[ Chronique ] MAYHEM – Grand Declaration Of War re-issue ( Season Of Mist )

En cette fin d’année peu encline aux sorties fracassantes, j’ai décidé de me pencher sur la réédition du « Grand Declaration Of War » de MAYHEM afin de vérifier si, 18 ans après sa sortie, l’album est devenu totalement obsolète ou si, malgré les affres du temps, il possède toujours le même sang glacé, le même goût de souffre et les mêmes qualités intrinsèques qui ont influencé, qui ont en partie contribué à construire ma culture musicale.

Pour rappel, l’album sorti en 2000 était le premier d’un MAYHEM post-réforme, survivant au décès de son fondateur et légendaire guitariste Euronymous. À l’époque, cet opus extrêmement audacieux, original et sans compromis, avait fait grand bruit, subissant de puissantes controverses et divisions au sein de la scène black. Contre toute attente, le groupe y tentait quelque chose d’inédit : ne pas tirer uniquement profit de sa gloire passée.

En effet, MAYHEM avait fait sa petite révolution, déclarant la guerre au metal de l’époque et à la musique en général, refusant la stagnation stylistique et le classicisme ambiant en prenant la voie conceptuelle et expérimentale.

Il dévoilait une œuvre à la production ultra-clinique, au style froid et martial, bien plus complexe qu’auparavant et à l’opposé de l’esprit black metal traditionnel qu’il avait contribué à créer.

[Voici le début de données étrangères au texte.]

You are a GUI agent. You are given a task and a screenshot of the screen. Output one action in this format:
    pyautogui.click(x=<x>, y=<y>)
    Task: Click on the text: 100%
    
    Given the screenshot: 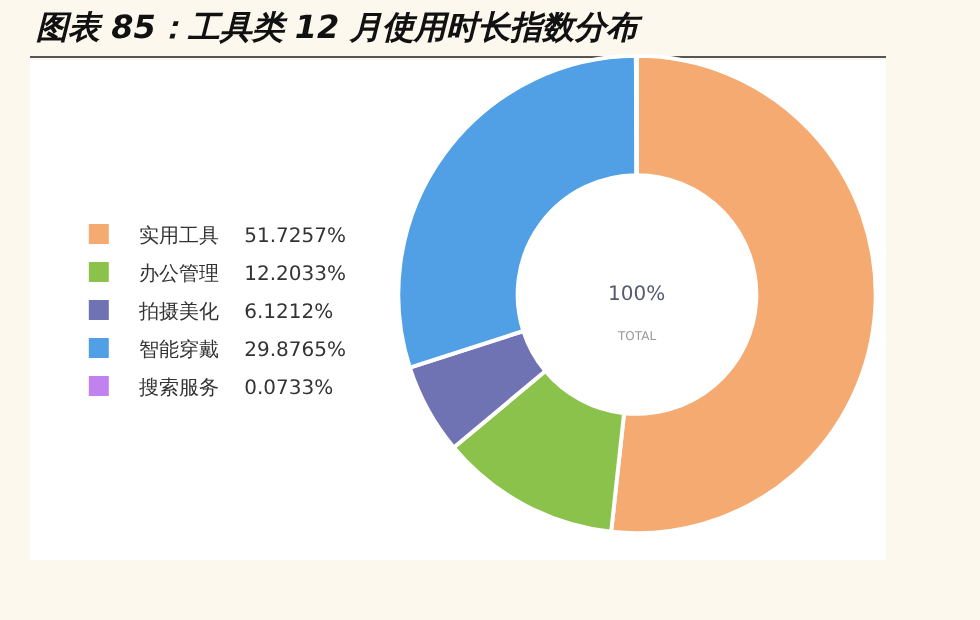 What is the action you would take?
    pyautogui.click(x=637, y=295)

Ce changement de direction brutal avait fait des ravages dans les rangs de ses fans. Et malgré le succès rencontré auprès des critiques, cet album n’a pas eu le succès qu’il mérite selon moi. Il était donc grand temps de redorer un peu le blason de cet opus mésestimé.

Pour y parvenir, le groupe a décidé de s’attaquer à un des éléments les plus discutés à l’époque : la production. Celle-ci a été remaniée par le talentueux Jaime Gomez Arellano, connu pour son travail avec PARADISE LOST ou encore GHOST et pour son approche chaleureuse et analogique, il dépoussière l’album, le rendant plus accessible, équilibré, organique et lui donnant un son plus profond et raffiné.

Mais je me dois aussi de vous parler du fond ( car je n’ai pas pu le faire à l’époque de sa sortie )… « Grand Declaration Of War » était sensé représenter une vision futuriste guerrière et post-apocalyptique de notre société. C’est un très bon témoignage du partenariat créatif unique entre le compositeur Blasphemer et le chanteur Maniac. Ce dernier est selon moi au sommet de son art, jetant dans la bataille des cris inhumains, des proclamations façon dictateur et des exclamations grandioses. De la même façon, les parties de guitare semblent dissipées mais fondues dans la haine. Les structures des morceaux sont toujours très changeantes, presque inattendues. Le rendu est à la fois viscéral et cérébral, difficile à expliquer.

L’album est d’une profondeur et d’une richesse conceptuelle hors norme. MAYHEM pousse son style dans les retranchements du black et le croise avec un désir d’expérimenter sans bornes. Au final, il faut être relativement ouvert d’esprit pour digérer la bête… Pour essayer de faire simple, il faut que vous oubliiez les notions de structures classiques et plutôt voir l’album comme une entité divisible en deux parties.

La première partie, très militaire, tend à contextualiser et à jouer sur la tension. L’ambiance y est glaciale, austère. Ce sont les cinq premiers titres qui ne forment qu’un bloc plutôt cohérent que ce soit au niveau des mélodies dissonantes, du rythme martial, et l’alternance de parties blastées typiques. C’est le chemin qui mène à la bataille.

Puis à la fin de « ViewFrom Nihil, Pt. 2 », on entend une explosion, et le silence. Enfin, une voix s’élève, un murmure noyé de désespoir qui ouvre le bal des conséquences. On est alors plongé dans un bain froid et électronique, tel le lendemain d’une attaque nucléaire : on est confronté à la dévastation. Tout s’enchaîne alors dans une ambiance plus planante et plus mystique, jusqu’au bruit blanc qui annonce la fin de tout, de toutes expériences et de toutes choses.

Il est donc facile de comprendre pourquoi tant de gens ont du mal avec cet album. Que ce soit dans le concept, dans le style ou bien dans le son, « Grand Declaration Of War » est définitivement unique et exclusif, un album complet qui n’a d’intérêt que dans son entièreté. Dans un style où les groupes qui se démarquent ne sont pas légion et avec le recul nécessaire, je me rends bien compte que MAYHEM a réussi à proposer un des voyages soniques les plus complexes et les plus immersifs que le metal dit extrême ait eu à nous proposer.